# Exercise aim
In the records below, pick out all lines containing the word "breadcrumb".

[Stored records]
────────────────────────────────────────

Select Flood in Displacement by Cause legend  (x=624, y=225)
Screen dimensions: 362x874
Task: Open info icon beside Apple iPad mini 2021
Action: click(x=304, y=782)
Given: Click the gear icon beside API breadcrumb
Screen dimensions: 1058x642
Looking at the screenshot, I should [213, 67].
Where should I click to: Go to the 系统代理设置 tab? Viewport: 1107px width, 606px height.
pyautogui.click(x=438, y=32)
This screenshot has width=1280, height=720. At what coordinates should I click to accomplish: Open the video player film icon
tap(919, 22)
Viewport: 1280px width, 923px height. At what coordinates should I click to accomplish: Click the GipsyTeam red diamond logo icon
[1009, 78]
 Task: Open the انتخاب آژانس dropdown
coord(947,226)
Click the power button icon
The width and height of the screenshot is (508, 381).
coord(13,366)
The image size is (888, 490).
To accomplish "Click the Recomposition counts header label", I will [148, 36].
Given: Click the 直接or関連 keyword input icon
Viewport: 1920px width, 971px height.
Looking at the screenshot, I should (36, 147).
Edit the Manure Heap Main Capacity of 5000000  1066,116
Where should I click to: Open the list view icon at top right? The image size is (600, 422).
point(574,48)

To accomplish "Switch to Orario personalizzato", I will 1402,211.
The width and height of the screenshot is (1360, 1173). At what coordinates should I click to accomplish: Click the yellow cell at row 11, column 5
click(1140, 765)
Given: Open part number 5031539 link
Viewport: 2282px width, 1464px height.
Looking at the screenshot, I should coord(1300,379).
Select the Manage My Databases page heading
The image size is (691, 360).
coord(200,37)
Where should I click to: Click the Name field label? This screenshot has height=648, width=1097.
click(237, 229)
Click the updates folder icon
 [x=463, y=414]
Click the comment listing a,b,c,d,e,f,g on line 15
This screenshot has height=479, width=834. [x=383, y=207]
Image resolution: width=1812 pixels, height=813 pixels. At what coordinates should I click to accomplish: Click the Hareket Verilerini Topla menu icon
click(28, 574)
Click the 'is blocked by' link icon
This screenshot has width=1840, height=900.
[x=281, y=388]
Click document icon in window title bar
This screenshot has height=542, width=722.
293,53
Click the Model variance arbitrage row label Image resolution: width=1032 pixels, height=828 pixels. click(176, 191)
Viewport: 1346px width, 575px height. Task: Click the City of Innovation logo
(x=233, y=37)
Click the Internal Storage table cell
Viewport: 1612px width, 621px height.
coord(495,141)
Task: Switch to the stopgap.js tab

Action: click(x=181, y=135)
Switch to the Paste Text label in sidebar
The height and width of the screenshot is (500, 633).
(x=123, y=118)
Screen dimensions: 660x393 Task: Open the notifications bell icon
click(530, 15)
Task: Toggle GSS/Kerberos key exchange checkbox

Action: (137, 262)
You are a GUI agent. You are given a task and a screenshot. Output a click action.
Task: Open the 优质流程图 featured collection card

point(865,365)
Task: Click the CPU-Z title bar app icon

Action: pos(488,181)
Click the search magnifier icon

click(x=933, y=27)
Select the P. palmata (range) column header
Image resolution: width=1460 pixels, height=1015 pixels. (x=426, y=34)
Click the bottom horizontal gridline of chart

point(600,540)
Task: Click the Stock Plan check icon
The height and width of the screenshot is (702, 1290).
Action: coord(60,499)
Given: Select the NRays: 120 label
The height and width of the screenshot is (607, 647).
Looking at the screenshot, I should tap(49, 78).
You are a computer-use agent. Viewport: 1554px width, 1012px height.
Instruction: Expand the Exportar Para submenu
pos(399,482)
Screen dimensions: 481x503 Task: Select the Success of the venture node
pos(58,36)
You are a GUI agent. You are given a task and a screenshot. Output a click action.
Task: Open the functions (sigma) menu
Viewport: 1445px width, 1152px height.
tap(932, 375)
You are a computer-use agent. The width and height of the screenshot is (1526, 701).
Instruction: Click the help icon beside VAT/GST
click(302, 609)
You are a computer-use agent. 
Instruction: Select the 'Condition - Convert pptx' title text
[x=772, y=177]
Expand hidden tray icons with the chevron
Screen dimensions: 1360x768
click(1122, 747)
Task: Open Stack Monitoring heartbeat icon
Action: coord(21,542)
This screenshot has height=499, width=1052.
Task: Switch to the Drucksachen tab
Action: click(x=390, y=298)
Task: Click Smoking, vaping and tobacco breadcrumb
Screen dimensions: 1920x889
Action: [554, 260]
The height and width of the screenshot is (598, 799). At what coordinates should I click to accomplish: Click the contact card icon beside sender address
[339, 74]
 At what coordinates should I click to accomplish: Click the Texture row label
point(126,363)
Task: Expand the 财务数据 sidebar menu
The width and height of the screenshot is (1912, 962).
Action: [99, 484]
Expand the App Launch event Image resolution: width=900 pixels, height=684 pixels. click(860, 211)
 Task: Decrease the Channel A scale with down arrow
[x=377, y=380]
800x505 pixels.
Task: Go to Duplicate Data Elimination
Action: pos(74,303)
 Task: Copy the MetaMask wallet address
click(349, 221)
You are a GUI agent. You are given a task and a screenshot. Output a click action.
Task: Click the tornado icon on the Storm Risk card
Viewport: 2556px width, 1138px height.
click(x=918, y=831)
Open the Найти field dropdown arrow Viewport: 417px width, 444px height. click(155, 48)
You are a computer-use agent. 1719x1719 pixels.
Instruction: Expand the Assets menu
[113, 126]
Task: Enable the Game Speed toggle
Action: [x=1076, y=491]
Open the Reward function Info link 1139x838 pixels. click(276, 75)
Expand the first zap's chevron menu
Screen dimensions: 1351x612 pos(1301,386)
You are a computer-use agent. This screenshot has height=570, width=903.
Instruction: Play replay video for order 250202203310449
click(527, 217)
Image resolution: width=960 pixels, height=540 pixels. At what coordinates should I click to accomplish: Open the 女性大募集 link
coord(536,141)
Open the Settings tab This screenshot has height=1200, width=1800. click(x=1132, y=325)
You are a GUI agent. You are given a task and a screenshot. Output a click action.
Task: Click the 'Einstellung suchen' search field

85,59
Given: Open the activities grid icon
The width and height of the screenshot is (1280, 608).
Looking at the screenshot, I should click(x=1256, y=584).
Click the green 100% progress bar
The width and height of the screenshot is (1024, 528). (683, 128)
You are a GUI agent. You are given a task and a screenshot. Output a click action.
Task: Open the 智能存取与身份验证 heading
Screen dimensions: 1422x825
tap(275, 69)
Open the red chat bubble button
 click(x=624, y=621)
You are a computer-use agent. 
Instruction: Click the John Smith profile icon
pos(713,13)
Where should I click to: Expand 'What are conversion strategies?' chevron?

────────────────────────────────────────

# Task answer
Given: Click the gear icon beside API breadcrumb
Task: Click Smoking, vaping and tobacco breadcrumb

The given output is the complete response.